The hottest trend now is gold leasing, where owners "rent out" their idle gold to jewellers and refiners and collect interest like a monthly paycheck.
Industry experts say the game has completely changed.
“People are no longer just buying gold and waiting for it to hit $5,000,” Keith Weiner of Monetary Metals told CNBC, as investors rush to turn their gold into a money-making machine.
Even in India, demand has exploded. Lease rates that used to hover around 2–3% have suddenly shot up to 6–7%, powered by the festive season, wedding rush, and a shortage of gold supply.
Digital gold platforms have made things even easier, turning everyday customers into gold lenders.
The numbers tell the real story; one leasing firm saw its gold transactions jump from a modest 2 million to a staggering 40 million this year. HNIs are lining up to join the party.
“We’re getting calls from people saying they have ₹1–2 crore worth of gold bars and want to lease them,” said SafeGold founder Gaurav Mathur, calling it a massive shift in investor behaviour.
The mechanism is simple but powerful. Investors hand over their gold to a leasing platform, which then supplies it to jewellers or manufacturers who need metal to make jewellery and products.
Instead of taking risky loans or worrying about fluctuating gold prices, these businesses simply borrow gold, sell their finished goods, and return the same amount of gold later; plus extra grams as interest.
Investors enjoy 2–7% returns paid directly in gold, and at the end of the term, they get back more gold than they originally handed over.
But this glittering trend comes with shadows. The biggest fear is default; if a jeweller goes bankrupt, the investor’s gold could vanish.
Rising gold prices during the lease period could also mean the lender misses out on big profits from selling. Liquidity is another headache, as leased gold cannot be recalled instantly.
And operational risks; like loss, theft or mishandling; always lurk in the background.
Some platforms claim to protect investors through strict due diligence and bank guarantees, but trust remains a major factor.

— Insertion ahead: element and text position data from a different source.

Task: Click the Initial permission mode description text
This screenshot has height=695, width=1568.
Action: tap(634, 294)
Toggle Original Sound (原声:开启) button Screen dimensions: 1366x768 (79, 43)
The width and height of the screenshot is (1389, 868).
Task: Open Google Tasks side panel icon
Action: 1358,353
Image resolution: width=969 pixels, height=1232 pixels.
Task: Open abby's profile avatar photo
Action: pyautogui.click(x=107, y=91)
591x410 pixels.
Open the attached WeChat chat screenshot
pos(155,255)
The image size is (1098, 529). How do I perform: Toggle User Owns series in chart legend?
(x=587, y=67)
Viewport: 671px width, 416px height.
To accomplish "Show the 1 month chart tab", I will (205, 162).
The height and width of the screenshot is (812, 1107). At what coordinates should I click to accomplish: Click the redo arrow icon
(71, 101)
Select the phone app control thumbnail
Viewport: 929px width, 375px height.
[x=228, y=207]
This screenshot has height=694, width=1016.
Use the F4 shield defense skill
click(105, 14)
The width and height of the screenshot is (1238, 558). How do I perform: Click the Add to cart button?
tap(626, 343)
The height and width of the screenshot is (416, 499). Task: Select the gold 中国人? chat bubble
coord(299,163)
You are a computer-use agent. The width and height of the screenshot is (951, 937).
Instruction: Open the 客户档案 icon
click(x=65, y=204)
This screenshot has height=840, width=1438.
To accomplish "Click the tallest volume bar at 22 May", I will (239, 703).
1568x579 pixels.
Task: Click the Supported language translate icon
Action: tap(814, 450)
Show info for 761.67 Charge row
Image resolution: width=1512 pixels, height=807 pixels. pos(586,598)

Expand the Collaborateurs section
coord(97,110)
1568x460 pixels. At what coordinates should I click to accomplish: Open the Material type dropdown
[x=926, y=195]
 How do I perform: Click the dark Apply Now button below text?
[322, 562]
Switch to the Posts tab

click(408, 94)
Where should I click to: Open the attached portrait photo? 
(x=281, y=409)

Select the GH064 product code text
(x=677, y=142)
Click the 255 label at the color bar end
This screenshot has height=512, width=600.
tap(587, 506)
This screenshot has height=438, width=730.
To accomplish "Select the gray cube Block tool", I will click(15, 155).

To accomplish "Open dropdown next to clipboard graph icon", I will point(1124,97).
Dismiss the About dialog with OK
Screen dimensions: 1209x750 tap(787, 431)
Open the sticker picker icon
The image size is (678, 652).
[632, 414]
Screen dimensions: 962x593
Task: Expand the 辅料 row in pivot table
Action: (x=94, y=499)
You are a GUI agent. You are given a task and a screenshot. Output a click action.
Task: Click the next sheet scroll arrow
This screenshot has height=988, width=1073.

There’s also a reality check for small investors. Gold leasing is not designed for people with a few grams lying at home.
Most programs demand large minimum quantities, often hundreds of grams, making it a playground largely reserved for institutional players and the ultra-wealthy.
For everyone else, experts say options like Sovereign Gold Bonds, digital gold, or ETFs make far more sense.
Still, one thing is clear: gold is no longer just something you buy for security. In 2025, it has become a weapon for passive income; a shining asset that can earn like a fixed deposit.
And with billionaires like Eric Sprott and Seth Klarman rooting for gold as a shield against global instability, the leasing frenzy is only set to grow.